Овечья шкура
Шрифт:
— Коленька, только на нас с тобой еще и убийство Вараксина. Кстати о птичках, я пока с шефом не говорила про Шиманчика. Надо ведь и убийство Шиманчика сюда подтягивать.
— Аты уверена, что убийство Шиманчика — того же разлива? — по глазам Василькова я видела, что он только что сам собирался убеждать меня в этом.
— По крайней мере, это можно проверить, — сказала я и посвятила Василькова в свою идею насчет кроссовок, и разговор естественным образом перекинулся на его агентессу.
— Ну, как
— Нет слов! Признаю, с такой действительно стоит возиться.
Васильков торжествующе улыбнулся, и мне стало понятно, что возился он с Людой Хануриной не только как нарколог. Спал с ней, небось, но, в конце концов, это не мое дело.
— Знаешь, как я с ней познакомился? Мне ее передал “дед” из нашего отдела. Он увольнялся на пенсию, передавал агентуру.
— А она что, и по бумагам агентесса?
— Да, все на нее оформлено, честь по чести. Он ее завербовал, когда она работала секретаршей в одной строительной конторе. Тогда она получше выглядела, это сейчас от нее кожа да кости остались. Наркотики не красят человека, а тем более женщину.
— Да, я бы не сказала, что ей двадцать три года, — я удивилась этому, еще когда заполняла в протоколе ее допроса графы данных о личности.

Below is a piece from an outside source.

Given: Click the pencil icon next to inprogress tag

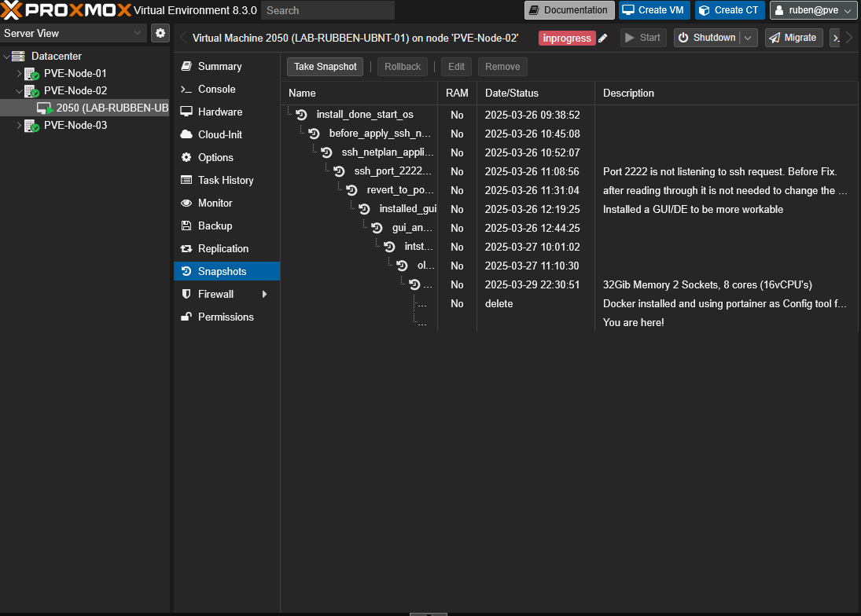Looking at the screenshot, I should 603,38.
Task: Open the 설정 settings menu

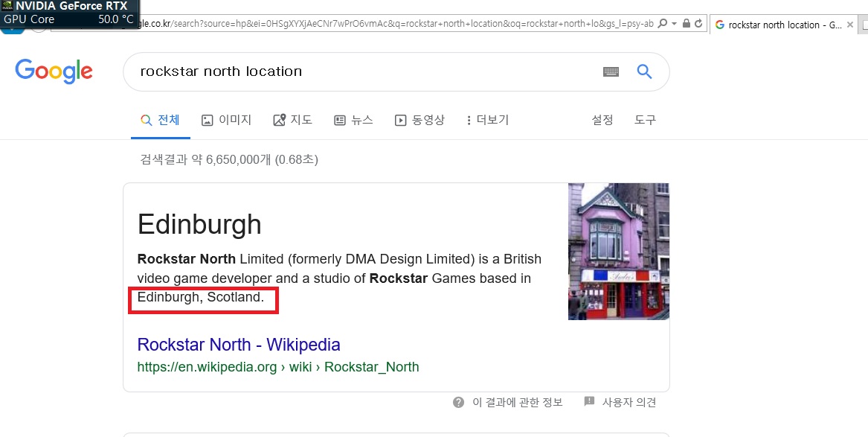Action: (x=602, y=120)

— Да, представь, двадцать три. Так вот, тогда, пару лет назад, это была красотка. И директор этой вшивой конторы мало того, что сам ею пользовался, так еще и разным там подкладывал. А ей это нравилось.
— Нравилось?
— Не то, что он ее подкладывал кому ни попадя. Он ее подкладывал не просто так, а с определенной целью. Налоговым полицейским, местным обэповцам, братве крышующей. По части постели она большая мастерица, говорю тебе авторитетно.

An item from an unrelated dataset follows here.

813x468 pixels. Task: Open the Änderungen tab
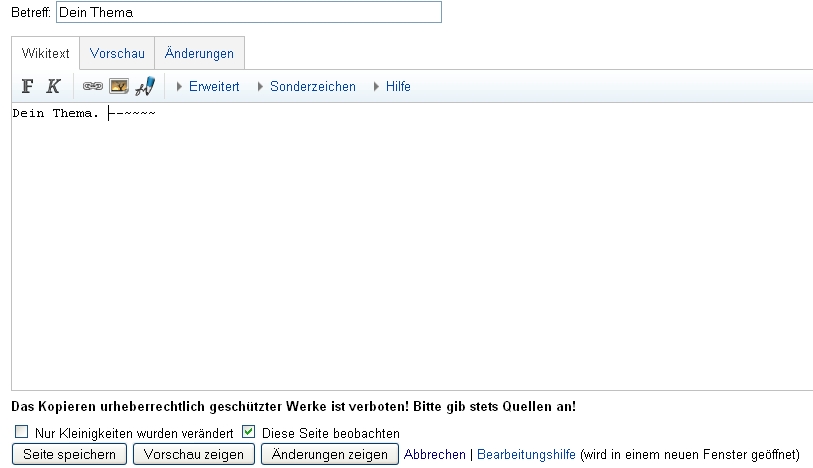199,54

— А зачем ее подкладывали?
— Вопросы решать. Информацию получать. Вот это ей и нравилось безумно. У нее от рождения феноменальная память, в том числе и зрительная, и наблюдательная она чертовски. Вот и почувствовала себя Матой Хари. Разные там комбинации складывала, директор только пенки снимал.
— И что?
— Да ничего. Потом директора хлопнули, и девушка сильно переживала. Подсела с горя на наркоту, да так и не смогла с нее сползти. Пока она еще была в соку, ее подобрал Вараксин.
— А ты ее подобрал до того или после?
— Я ее не подобрал, а принял. Причем девушка настолько строго свое дело знала, что даже не спрашивала, хочу я или не хочу. Дед мне ее передавал на конспиративной квартирке, познакомил и ушел. Смотрю — за ним двери закрылись, девушка сразу в душ.
Я хмыкнула.
— А чего ты? — обиделся Васильков. — Ты бы на нее тогда посмотрела: “Плейбой” отдыхает. Персик, а не девушка.
Я с трудом себе представляла, у какого распоследнего бомжа Люда Ханурина может вызвать сексуальное желание, и спросила
— Неужели она так изменилась?
— Сейчас она просто живой труп. Как будто из земли выкопали и даже не помыли. А тогда… На нее западали все, кто видел, равнодушных не было. А Вараксин запал так, что не бросил ее даже, когда она опустилась ниже уровня городской канализации. Возился с ней, надеялся, что она станет прежней…
— А она не станет?
— Я тебе как нарколог скажу — Люда уже безнадежный случай. Так, чуть-чуть встряхнуть ее можно, но не более.
— То есть как агент она уже ценности не представляет?
— Ты знаешь, — задумчиво ответил Васильков, — я к ней уже так привязался, что чисто по-человечески мне не важно, какой она агент. Жалко бабу…
— Коля… А ты можешь мне сказать, как ты ее использовал в качестве агента? Ну, помимо того, в чем она такая мастерица.
— Ну зачем ты так, — беззлобно сказал Васильков. — Одно другому не мешает. Ей тоже нравилось.
— Так как? — напомнила я о существе вопроса.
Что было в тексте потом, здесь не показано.